START Source data

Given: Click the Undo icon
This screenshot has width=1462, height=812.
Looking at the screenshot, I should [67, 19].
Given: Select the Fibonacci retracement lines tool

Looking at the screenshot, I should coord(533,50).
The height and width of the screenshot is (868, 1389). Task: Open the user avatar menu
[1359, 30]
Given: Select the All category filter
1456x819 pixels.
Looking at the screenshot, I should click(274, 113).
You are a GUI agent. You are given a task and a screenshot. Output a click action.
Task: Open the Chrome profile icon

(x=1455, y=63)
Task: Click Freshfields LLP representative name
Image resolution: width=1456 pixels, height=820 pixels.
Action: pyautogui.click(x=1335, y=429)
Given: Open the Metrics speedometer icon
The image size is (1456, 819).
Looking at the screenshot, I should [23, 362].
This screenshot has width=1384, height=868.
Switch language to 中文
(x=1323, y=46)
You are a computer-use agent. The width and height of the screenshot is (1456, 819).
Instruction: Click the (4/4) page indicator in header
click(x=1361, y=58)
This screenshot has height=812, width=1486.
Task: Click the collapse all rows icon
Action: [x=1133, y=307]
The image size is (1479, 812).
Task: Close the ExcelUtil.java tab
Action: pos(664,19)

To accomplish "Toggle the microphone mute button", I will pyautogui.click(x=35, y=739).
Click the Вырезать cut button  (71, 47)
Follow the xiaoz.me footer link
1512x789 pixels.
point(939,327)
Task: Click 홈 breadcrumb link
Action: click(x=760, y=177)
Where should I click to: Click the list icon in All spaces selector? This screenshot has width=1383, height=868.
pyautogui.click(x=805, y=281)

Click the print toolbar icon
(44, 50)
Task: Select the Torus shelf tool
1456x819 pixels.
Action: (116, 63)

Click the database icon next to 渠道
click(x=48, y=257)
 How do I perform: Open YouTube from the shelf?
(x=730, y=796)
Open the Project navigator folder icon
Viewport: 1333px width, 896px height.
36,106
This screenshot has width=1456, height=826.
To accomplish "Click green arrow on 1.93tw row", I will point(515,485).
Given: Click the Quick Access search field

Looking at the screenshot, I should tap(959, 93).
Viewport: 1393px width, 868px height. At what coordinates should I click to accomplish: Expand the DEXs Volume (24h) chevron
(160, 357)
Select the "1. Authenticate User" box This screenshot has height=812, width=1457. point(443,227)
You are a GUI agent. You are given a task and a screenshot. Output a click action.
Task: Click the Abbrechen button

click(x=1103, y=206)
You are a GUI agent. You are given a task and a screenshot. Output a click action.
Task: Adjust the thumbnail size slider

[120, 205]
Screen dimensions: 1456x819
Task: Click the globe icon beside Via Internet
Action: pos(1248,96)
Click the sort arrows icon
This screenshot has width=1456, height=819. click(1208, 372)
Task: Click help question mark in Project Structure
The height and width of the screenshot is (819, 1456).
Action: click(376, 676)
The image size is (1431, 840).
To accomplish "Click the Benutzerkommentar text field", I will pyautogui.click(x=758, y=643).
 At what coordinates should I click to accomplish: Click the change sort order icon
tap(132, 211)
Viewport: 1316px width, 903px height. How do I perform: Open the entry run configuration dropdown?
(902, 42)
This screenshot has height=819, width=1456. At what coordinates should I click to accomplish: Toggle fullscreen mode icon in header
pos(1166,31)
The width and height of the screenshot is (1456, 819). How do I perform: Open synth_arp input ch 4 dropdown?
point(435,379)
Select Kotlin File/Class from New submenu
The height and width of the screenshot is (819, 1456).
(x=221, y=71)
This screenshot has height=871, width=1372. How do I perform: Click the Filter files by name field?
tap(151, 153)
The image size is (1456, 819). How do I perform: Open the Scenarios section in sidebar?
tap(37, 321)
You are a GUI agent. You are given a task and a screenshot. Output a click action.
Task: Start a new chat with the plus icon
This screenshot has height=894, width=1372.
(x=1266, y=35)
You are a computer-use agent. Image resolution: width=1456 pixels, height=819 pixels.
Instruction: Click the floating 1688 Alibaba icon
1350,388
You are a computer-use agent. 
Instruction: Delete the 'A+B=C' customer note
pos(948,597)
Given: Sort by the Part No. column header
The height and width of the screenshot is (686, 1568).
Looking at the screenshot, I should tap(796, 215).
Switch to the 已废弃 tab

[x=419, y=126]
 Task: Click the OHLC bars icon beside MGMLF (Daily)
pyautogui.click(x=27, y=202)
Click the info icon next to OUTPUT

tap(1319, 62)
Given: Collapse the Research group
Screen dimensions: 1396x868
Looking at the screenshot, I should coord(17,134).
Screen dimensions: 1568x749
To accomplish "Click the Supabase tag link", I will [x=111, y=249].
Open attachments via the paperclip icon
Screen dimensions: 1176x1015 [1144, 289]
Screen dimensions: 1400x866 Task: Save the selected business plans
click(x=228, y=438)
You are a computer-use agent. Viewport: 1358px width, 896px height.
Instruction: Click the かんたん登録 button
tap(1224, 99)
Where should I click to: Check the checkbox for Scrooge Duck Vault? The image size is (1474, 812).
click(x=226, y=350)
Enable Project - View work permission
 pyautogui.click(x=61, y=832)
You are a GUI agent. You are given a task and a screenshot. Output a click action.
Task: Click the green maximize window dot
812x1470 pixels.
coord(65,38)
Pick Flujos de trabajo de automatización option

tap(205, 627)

END Source data

Give the entries again, every one of them exactly.

Task answer —
Given: Click the Undo icon
This screenshot has width=1462, height=812.
Looking at the screenshot, I should [67, 19].
Given: Select the Fibonacci retracement lines tool

Looking at the screenshot, I should coord(533,50).
The height and width of the screenshot is (868, 1389). Task: Open the user avatar menu
[1359, 30]
Given: Select the All category filter
1456x819 pixels.
Looking at the screenshot, I should click(274, 113).
You are a GUI agent. You are given a task and a screenshot. Output a click action.
Task: Open the Chrome profile icon

(x=1455, y=63)
Task: Click Freshfields LLP representative name
Image resolution: width=1456 pixels, height=820 pixels.
Action: pyautogui.click(x=1335, y=429)
Given: Open the Metrics speedometer icon
The image size is (1456, 819).
Looking at the screenshot, I should [23, 362].
This screenshot has width=1384, height=868.
Switch language to 中文
(x=1323, y=46)
You are a computer-use agent. The width and height of the screenshot is (1456, 819).
Instruction: Click the (4/4) page indicator in header
click(x=1361, y=58)
This screenshot has height=812, width=1486.
Task: Click the collapse all rows icon
Action: [x=1133, y=307]
The image size is (1479, 812).
Task: Close the ExcelUtil.java tab
Action: pos(664,19)

To accomplish "Toggle the microphone mute button", I will pyautogui.click(x=35, y=739).
Click the Вырезать cut button  (71, 47)
Follow the xiaoz.me footer link
1512x789 pixels.
point(939,327)
Task: Click 홈 breadcrumb link
Action: click(x=760, y=177)
Where should I click to: Click the list icon in All spaces selector? This screenshot has width=1383, height=868.
pyautogui.click(x=805, y=281)

Click the print toolbar icon
(44, 50)
Task: Select the Torus shelf tool
1456x819 pixels.
Action: (116, 63)

Click the database icon next to 渠道
click(x=48, y=257)
 How do I perform: Open YouTube from the shelf?
(x=730, y=796)
Open the Project navigator folder icon
Viewport: 1333px width, 896px height.
36,106
This screenshot has width=1456, height=826.
To accomplish "Click green arrow on 1.93tw row", I will point(515,485).
Given: Click the Quick Access search field

Looking at the screenshot, I should tap(959, 93).
Viewport: 1393px width, 868px height. At what coordinates should I click to accomplish: Expand the DEXs Volume (24h) chevron
(160, 357)
Select the "1. Authenticate User" box This screenshot has height=812, width=1457. point(443,227)
You are a GUI agent. You are given a task and a screenshot. Output a click action.
Task: Click the Abbrechen button

click(x=1103, y=206)
You are a GUI agent. You are given a task and a screenshot. Output a click action.
Task: Adjust the thumbnail size slider

[120, 205]
Screen dimensions: 1456x819
Task: Click the globe icon beside Via Internet
Action: pos(1248,96)
Click the sort arrows icon
This screenshot has width=1456, height=819. click(1208, 372)
Task: Click help question mark in Project Structure
The height and width of the screenshot is (819, 1456).
Action: click(376, 676)
The image size is (1431, 840).
To accomplish "Click the Benutzerkommentar text field", I will pyautogui.click(x=758, y=643).
 At what coordinates should I click to accomplish: Click the change sort order icon
tap(132, 211)
Viewport: 1316px width, 903px height. How do I perform: Open the entry run configuration dropdown?
(902, 42)
This screenshot has height=819, width=1456. At what coordinates should I click to accomplish: Toggle fullscreen mode icon in header
pos(1166,31)
The width and height of the screenshot is (1456, 819). How do I perform: Open synth_arp input ch 4 dropdown?
point(435,379)
Select Kotlin File/Class from New submenu
The height and width of the screenshot is (819, 1456).
(x=221, y=71)
This screenshot has height=871, width=1372. How do I perform: Click the Filter files by name field?
tap(151, 153)
The image size is (1456, 819). How do I perform: Open the Scenarios section in sidebar?
tap(37, 321)
You are a GUI agent. You are given a task and a screenshot. Output a click action.
Task: Start a new chat with the plus icon
This screenshot has height=894, width=1372.
(x=1266, y=35)
You are a computer-use agent. Image resolution: width=1456 pixels, height=819 pixels.
Instruction: Click the floating 1688 Alibaba icon
1350,388
You are a computer-use agent. 
Instruction: Delete the 'A+B=C' customer note
pos(948,597)
Given: Sort by the Part No. column header
The height and width of the screenshot is (686, 1568).
Looking at the screenshot, I should tap(796, 215).
Switch to the 已废弃 tab

[x=419, y=126]
 Task: Click the OHLC bars icon beside MGMLF (Daily)
pyautogui.click(x=27, y=202)
Click the info icon next to OUTPUT

tap(1319, 62)
Given: Collapse the Research group
Screen dimensions: 1396x868
Looking at the screenshot, I should coord(17,134).
Screen dimensions: 1568x749
To accomplish "Click the Supabase tag link", I will [x=111, y=249].
Open attachments via the paperclip icon
Screen dimensions: 1176x1015 [1144, 289]
Screen dimensions: 1400x866 Task: Save the selected business plans
click(x=228, y=438)
You are a computer-use agent. Viewport: 1358px width, 896px height.
Instruction: Click the かんたん登録 button
tap(1224, 99)
Where should I click to: Check the checkbox for Scrooge Duck Vault? The image size is (1474, 812).
click(x=226, y=350)
Enable Project - View work permission
 pyautogui.click(x=61, y=832)
You are a GUI agent. You are given a task and a screenshot. Output a click action.
Task: Click the green maximize window dot
812x1470 pixels.
coord(65,38)
Pick Flujos de trabajo de automatización option

tap(205, 627)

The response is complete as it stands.